EXCERPT TO READ →
University of Michigan running back Vincent Smith had barely touched the ball when University of South Carolina defensive end Jadeveon Clowney leveled him. Smith’s helmet flew off and tumbled 10 yards backward. Clowney recovered Smith’s fumble. South Carolina players, coaches and charged-up fans went wild. Smith got up and walked off the field. Clowney’s reputation soared.
That big hit during the 2013 Outback Bowl was the talk of the sports world. Sportscasters celebrated it. TV networks reran it for days. The play was legal, within the rules. So what’s the problem? For the game of football, nothing — and everything.
Big hits have made football the nation’s No. 1 spectator sport. They have made the National Football League a multibillion-dollar profit machine. Yet those big hits may prove to be football’s undoing. A collision sport known for its gladiator culture faces a legal reckoning that may force it to change its very nature.
The most important person to the future of football may be a Columbia Law School graduate who works out of a federal courtroom in Philadelphia. Class-action lawsuits brought by hundreds of current and former NFL players who say they’ve suffered football-related brain injuries have been consolidated into a single case under Senior U.S. District Judge Anita Brody.
The players say they suffered injuries not just from spectacular hits. They also point to degenerative brain disease caused by “mild subconcussive impacts” — more routine hits that occur in practice as well as games. Those hits can lead to disability and death, the players say.
The most stunning claim: that the NFL conducted “a campaign of disinformation” that covered up the dangers. The NFL denies it engaged in any cover-up and says the league and players share responsibility for the terms of employment through collective bargaining agreements.
Did the NFL know for decades that players were at risk of developing chronic brain disease? Does it face liability for not changing rules of play to protect players?
The courts will determine whether the NFL is liable. Even if the plaintiffs don’t win here, though, it seems likely that football, from the professional ranks to college and high school and youth leagues, is in for major changes. There’s growing evidence of the risks of cognitive impairment.
The NFL is evaluating a range of proposals: Ten days ago, the league decided to penalize ball carriers or tacklers who lower their heads to make contact with the crown of the helmet. Depending on how it’s enforced, that change could make a noticeable difference in the way the game is played. Previously, the league moved up kickoffs so there are fewer open-field, head-jarring hits on returns. The protocol for concussions is getting more strict. Safer equipment could revolutionize football.
Imagine a helmet that measures and transmits in real time the exact amount of force that a hit has delivered to a player’s brain. If a certain threshold is breached, then the player could be removed from the game immediately for medical evaluation — taking the guesswork out of when intervention is needed. That helmet already is on the market, and in use in some programs below the NFL level. It is but one example of change coming on fast.
The attention being paid to brain injuries is woefully overdue. Recognizing the risks does not necessarily mean that football has to be two-hand touch. As the offseason gives way to the NFL draft and summer training camp, all parties with a stake in football should be mindful of the case before Judge Brody. At a minimum, the risks call for a review of basic rules and procedures for treating injuries, as well as rapid adoption of new technology.
No one knows where this will take the game. Football could go the way of boxing, a once-popular sport that has become a sideshow amid head-injury concerns. Film and sports writer Budd Schulberg once remarked, “As much as I love boxing, I hate it. And as much as I hate it, I love it.”
The more we learn about brain injuries in football, the same contradictory sentiments apply.

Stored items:
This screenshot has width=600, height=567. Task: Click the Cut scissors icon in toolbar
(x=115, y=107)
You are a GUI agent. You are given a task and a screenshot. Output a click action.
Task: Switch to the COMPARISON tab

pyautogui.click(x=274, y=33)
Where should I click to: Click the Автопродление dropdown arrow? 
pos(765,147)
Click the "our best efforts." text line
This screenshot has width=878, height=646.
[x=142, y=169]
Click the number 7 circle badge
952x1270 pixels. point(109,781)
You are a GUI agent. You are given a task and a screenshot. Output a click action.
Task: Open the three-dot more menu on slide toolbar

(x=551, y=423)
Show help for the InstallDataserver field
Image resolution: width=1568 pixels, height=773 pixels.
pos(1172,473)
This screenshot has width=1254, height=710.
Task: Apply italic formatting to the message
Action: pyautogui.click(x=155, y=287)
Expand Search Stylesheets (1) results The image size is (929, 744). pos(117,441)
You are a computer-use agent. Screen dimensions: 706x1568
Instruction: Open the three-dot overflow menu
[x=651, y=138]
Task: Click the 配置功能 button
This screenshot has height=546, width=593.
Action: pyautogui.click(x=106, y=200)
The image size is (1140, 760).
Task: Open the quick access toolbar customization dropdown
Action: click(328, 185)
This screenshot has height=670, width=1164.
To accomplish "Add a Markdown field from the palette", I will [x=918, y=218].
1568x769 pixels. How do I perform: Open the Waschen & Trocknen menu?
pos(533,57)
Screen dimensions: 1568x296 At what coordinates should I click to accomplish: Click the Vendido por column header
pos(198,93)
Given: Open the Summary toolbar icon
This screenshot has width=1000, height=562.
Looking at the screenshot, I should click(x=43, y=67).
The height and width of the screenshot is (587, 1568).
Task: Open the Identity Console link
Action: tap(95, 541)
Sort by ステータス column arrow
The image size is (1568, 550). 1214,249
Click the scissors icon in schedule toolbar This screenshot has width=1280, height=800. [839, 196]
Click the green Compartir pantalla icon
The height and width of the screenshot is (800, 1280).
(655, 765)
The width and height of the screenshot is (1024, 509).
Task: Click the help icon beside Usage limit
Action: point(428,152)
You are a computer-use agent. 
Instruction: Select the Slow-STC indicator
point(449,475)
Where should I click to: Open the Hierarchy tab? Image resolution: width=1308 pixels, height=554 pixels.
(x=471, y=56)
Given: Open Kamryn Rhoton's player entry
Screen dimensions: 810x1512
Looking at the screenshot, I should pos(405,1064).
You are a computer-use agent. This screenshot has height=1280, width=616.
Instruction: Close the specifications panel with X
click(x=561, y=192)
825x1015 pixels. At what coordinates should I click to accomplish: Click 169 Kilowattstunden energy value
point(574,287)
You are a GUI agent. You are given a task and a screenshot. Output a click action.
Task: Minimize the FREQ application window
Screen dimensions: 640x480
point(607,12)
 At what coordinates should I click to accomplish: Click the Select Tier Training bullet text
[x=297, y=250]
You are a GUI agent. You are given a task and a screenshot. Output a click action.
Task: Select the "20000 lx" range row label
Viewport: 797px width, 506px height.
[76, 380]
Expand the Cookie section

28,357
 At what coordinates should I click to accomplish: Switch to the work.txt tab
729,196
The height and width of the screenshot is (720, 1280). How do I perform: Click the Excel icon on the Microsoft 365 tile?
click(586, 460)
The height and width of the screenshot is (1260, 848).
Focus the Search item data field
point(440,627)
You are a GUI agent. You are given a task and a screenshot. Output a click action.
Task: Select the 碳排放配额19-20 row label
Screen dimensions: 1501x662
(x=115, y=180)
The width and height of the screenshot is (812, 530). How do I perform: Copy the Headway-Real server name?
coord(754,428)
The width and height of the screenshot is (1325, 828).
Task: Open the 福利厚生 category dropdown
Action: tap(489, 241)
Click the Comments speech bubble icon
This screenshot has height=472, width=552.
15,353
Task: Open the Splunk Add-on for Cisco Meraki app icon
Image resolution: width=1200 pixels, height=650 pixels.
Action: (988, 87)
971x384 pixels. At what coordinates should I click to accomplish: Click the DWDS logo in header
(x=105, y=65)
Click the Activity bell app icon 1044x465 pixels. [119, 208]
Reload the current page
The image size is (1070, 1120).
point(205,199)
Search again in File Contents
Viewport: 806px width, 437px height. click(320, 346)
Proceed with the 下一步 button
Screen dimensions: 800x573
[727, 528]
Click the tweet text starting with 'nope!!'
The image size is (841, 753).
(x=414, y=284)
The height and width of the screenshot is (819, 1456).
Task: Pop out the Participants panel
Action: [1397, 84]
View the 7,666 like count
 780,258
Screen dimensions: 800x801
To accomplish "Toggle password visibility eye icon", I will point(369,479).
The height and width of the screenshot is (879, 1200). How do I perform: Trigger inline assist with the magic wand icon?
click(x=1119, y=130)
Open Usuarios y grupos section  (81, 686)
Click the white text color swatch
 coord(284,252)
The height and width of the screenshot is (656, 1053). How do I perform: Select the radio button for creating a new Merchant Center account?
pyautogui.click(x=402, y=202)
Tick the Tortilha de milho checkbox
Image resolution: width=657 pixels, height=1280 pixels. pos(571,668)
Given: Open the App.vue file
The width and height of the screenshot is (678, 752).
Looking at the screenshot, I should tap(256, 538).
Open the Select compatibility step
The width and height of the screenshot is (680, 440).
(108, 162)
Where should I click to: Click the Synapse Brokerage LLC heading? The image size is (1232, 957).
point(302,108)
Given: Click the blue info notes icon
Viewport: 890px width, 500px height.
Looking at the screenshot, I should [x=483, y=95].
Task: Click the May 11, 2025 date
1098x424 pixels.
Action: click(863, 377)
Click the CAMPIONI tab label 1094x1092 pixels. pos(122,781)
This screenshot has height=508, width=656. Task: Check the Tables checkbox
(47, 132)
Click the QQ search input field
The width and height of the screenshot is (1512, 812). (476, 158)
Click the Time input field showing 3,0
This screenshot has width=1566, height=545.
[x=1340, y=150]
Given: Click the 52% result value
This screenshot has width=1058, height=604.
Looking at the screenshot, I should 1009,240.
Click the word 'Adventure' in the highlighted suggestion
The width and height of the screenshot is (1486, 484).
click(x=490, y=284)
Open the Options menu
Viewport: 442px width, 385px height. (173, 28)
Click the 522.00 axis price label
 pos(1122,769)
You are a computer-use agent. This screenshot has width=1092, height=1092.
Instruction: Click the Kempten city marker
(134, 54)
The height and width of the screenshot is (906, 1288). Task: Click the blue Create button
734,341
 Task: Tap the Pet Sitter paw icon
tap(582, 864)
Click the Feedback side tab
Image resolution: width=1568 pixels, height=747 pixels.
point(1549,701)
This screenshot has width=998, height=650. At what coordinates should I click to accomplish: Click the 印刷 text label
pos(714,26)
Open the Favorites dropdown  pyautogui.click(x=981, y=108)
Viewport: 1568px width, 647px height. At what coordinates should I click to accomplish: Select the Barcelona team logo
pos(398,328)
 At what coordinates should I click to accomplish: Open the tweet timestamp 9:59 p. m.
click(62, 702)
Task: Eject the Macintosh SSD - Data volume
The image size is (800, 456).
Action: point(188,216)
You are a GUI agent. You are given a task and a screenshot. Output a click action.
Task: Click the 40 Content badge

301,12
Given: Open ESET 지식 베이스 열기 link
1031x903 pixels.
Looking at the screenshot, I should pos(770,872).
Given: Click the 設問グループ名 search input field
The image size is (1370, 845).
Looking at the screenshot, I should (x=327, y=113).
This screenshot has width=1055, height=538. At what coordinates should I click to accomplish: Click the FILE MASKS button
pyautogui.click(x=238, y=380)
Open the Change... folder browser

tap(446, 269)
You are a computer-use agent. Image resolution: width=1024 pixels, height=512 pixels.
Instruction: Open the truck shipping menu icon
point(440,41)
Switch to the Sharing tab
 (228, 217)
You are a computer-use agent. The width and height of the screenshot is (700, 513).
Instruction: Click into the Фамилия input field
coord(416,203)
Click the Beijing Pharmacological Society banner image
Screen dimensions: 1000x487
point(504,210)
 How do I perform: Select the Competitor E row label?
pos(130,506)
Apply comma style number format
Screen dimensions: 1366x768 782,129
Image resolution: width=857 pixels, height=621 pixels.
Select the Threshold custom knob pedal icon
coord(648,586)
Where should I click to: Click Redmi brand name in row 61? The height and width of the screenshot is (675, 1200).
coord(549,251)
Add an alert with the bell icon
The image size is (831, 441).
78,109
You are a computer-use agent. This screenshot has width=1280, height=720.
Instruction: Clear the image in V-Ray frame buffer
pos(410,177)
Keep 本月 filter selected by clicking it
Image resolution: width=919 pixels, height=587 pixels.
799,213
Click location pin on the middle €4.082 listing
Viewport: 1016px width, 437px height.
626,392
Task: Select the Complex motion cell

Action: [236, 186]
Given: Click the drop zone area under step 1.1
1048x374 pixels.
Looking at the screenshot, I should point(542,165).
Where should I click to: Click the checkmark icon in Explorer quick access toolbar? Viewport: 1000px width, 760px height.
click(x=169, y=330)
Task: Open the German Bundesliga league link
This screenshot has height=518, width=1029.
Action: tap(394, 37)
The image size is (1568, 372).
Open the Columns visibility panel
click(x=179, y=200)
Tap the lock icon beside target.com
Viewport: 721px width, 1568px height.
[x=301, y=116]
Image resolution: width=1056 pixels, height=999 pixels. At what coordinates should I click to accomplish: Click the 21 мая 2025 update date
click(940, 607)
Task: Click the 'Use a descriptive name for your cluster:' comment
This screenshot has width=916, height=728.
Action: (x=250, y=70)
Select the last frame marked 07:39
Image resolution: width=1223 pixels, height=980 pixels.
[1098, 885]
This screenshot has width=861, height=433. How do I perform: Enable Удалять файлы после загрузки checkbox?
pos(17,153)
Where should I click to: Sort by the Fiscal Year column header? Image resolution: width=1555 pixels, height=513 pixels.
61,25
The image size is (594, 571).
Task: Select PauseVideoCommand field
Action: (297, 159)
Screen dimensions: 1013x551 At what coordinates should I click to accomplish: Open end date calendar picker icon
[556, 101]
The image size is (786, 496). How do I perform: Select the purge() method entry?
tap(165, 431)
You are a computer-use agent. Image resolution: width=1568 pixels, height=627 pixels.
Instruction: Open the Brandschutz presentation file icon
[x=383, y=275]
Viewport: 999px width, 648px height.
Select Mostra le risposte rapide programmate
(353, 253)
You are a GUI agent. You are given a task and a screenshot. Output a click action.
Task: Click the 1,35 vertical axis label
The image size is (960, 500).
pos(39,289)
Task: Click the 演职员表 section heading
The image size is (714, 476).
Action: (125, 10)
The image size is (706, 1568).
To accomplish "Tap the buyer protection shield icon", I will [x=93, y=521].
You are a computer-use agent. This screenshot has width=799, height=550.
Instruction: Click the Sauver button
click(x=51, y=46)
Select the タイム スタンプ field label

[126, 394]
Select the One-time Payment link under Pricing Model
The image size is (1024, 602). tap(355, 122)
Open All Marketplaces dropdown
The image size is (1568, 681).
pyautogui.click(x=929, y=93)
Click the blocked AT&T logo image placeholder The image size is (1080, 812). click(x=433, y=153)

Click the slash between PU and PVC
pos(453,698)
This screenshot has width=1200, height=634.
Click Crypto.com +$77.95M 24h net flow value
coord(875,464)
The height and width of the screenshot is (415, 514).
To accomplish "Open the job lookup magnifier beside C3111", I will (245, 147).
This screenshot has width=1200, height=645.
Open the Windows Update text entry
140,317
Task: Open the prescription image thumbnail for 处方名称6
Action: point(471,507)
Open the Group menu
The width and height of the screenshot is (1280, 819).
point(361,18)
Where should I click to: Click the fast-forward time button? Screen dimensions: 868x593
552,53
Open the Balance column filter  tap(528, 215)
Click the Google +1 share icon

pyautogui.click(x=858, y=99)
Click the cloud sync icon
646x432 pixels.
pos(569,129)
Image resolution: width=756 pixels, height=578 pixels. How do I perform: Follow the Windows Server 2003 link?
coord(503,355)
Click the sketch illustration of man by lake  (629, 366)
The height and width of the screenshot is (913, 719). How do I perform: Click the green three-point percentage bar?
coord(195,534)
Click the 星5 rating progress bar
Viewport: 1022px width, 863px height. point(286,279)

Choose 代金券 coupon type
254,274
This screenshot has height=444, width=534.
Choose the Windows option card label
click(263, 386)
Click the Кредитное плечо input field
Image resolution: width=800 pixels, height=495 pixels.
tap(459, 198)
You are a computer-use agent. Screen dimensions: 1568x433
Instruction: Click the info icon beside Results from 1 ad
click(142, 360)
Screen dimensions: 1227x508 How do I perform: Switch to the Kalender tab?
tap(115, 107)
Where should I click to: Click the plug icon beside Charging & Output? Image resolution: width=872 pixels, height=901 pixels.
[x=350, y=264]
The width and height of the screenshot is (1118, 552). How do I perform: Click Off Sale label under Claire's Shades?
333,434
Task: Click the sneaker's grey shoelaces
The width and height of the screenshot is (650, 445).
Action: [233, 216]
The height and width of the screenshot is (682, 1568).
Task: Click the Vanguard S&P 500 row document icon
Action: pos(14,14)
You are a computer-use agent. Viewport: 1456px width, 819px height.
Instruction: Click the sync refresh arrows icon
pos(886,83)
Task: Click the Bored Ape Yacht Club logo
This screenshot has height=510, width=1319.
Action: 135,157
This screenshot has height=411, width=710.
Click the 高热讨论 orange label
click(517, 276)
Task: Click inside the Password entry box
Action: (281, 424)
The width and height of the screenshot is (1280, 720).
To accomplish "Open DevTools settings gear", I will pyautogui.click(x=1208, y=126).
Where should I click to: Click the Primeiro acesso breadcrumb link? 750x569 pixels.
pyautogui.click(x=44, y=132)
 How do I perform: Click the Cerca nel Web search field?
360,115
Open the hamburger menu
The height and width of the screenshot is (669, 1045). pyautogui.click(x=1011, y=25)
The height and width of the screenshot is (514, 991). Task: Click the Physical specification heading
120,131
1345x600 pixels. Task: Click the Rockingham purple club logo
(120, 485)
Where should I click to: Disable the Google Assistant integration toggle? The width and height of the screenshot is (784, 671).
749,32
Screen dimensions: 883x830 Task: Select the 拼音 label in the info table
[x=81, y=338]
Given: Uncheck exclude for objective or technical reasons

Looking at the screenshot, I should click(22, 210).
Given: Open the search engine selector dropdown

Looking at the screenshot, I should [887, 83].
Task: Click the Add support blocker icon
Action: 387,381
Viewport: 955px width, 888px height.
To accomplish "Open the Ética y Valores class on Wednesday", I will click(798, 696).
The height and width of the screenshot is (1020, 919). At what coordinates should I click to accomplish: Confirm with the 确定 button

AIM OF THE EXERCISE →
Answer these questions from the editorial on football and brain injuries:
(a) In which game did Clowney's hit on Smith take place?
(b) Which judge handles the consolidated case brought by NFL players?
(c) What earlier change did the NFL make to kickoffs?

ANSWER TO THE PROBLEM →
(a) The 2013 Outback Bowl.
(b) Senior U.S. District Judge Anita Brody.
(c) It moved kickoffs up so there are fewer open-field, head-jarring hits on returns.